■ **STUDY QUESTIONS**:
1. In the email thread about the Visual Editor launch, what reason is given for why the launch went so badly?
2. Set down the part of the email thread about the Visual Editor launch starting with "That /was/ a" and going on through "heard that before.".
3. Resume the email thread about the Visual Editor launch after its final sentence.

■ **STUDY TEXT**:
..........
On Mon, Sep 1, 2014 at 9:10 AM, Marc A. Pelletier marc@uberbox.org wrote:
Warning, tl;dr rant below in which live my personal opinion.
On 09/01/2014 08:00 AM, Craig Franklin wrote:
fter the catastrophic aborted launch of the Visual Editor, complete with numerous bugs that should have been picked up in even a cursory unit testing scheme or regression testing scheme prior to being deployed to a productive environment, there's not a good deal of faith left.
That /was/ a bad botch; and (IMO) the reason why that happened is that someone set a hard deploy date that should never have been set in stone and then held to it even though VE was clearly not ready. (It is *now* at a point with rollout would have been plausible).
Clearly nobody at WMF Engineering is going to do *that* again.
We've heard that before.
But I also don't think that was causative in any way; the tension between WMF holding the reins to the servers and (part of) the communities was the same years before that. ACCTRIAL anyone?
..........
■ **DATA SEGMENT**:
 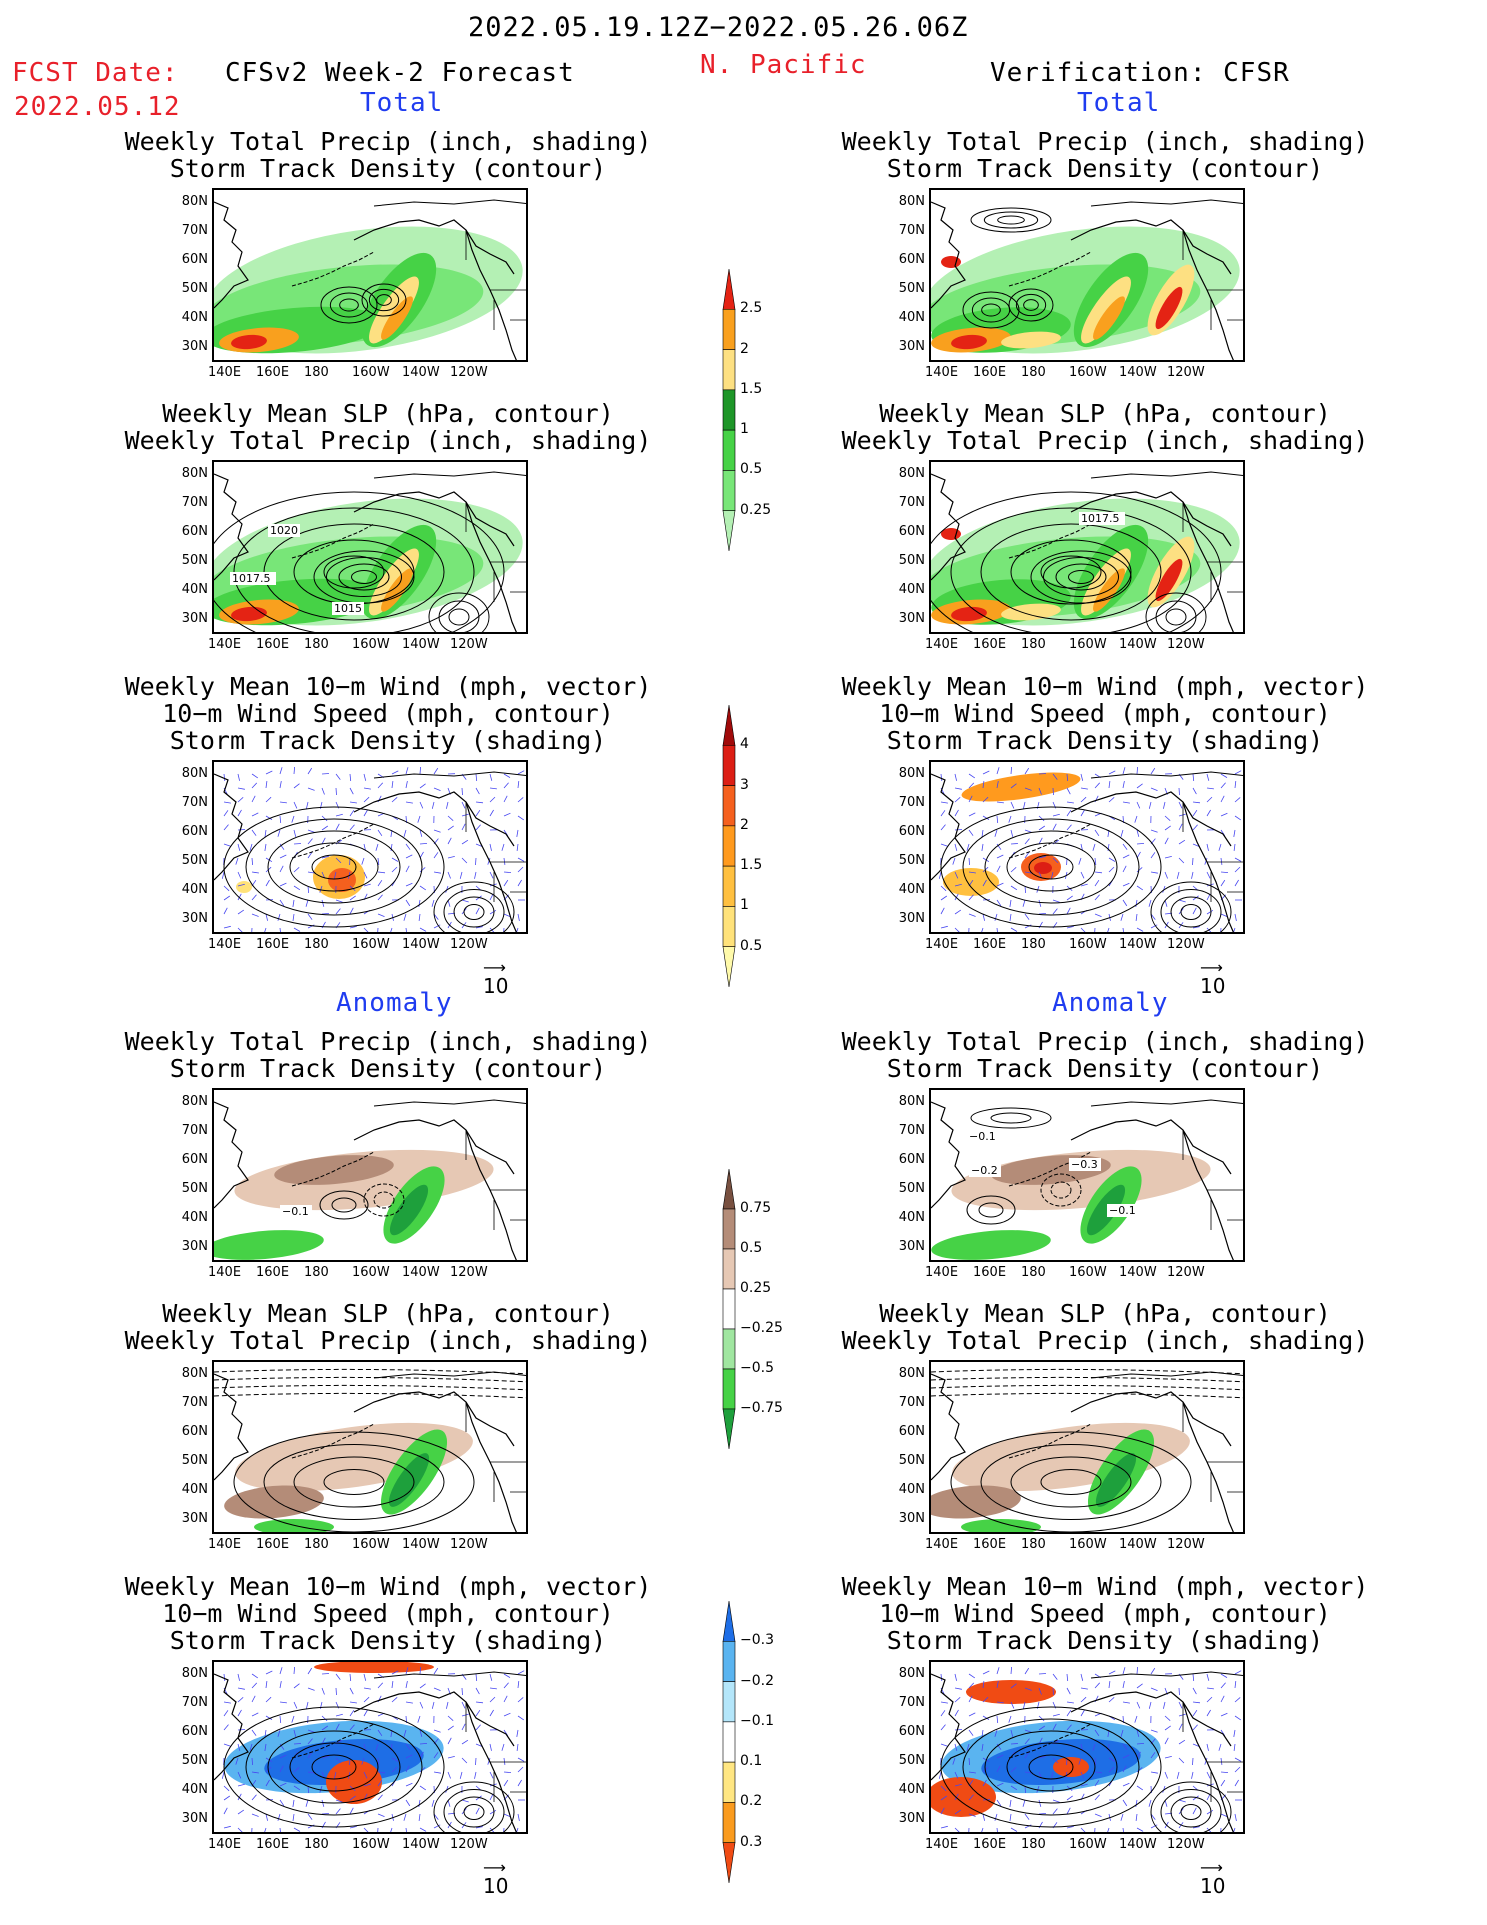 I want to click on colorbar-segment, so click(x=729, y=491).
..........
■ **RESPONSES**:
1. Someone set a hard deploy date that should never have been set in stone and then held to it even though the Visual Editor was clearly not ready.

2.
That /was/ a bad botch; and (IMO) the reason why that happened is that someone set a hard deploy date that should never have been set in stone and then held to it even though VE was clearly not ready. (It is *now* at a point with rollout would have been plausible).
Clearly nobody at WMF Engineering is going to do *that* again.
We've heard that before.

3.
Sure, for reasons I'll get to below. That contradicts the rest of what you said here.
The fundamental issue is that the WMF is attempting to provide some direction, and the communities do not want any (for various and divergent reasons).
I don't think it's that the communities don't want any direction. It's that large, open projects historically managed by their volunteers are not amenable to top-down, authoritarian direction. All that will do is start fights, to the detriment of everyone and especially to the detriment of said projects. None of us are out a paycheck if we scale back our activity or walk away in disgust.
I side with the WMF in this; not because they sign my paycheck (I'm in Ops - I have zero to do with dev work) but because I've been a Wikipedian for >10 years and I *see* that the communities have no capacity for change - or that what little change manages to gather micro-consensus is local and often shortsighted. The projects are directionless, and it shows in the increasing stagnation and calcification.
That's contradicted by, among other things, ACTRIAL as mentioned above. The en.wp community came to a clear consensus for a major change, and the WMF shrugged and said "Nah, rather not." When treated that way, do you think the community has much appetite to continue discussing necessary changes when the last time was a significant effort ultimately ending in futility, not because of a failure on the community's part, but because of WMF's refusal to listen?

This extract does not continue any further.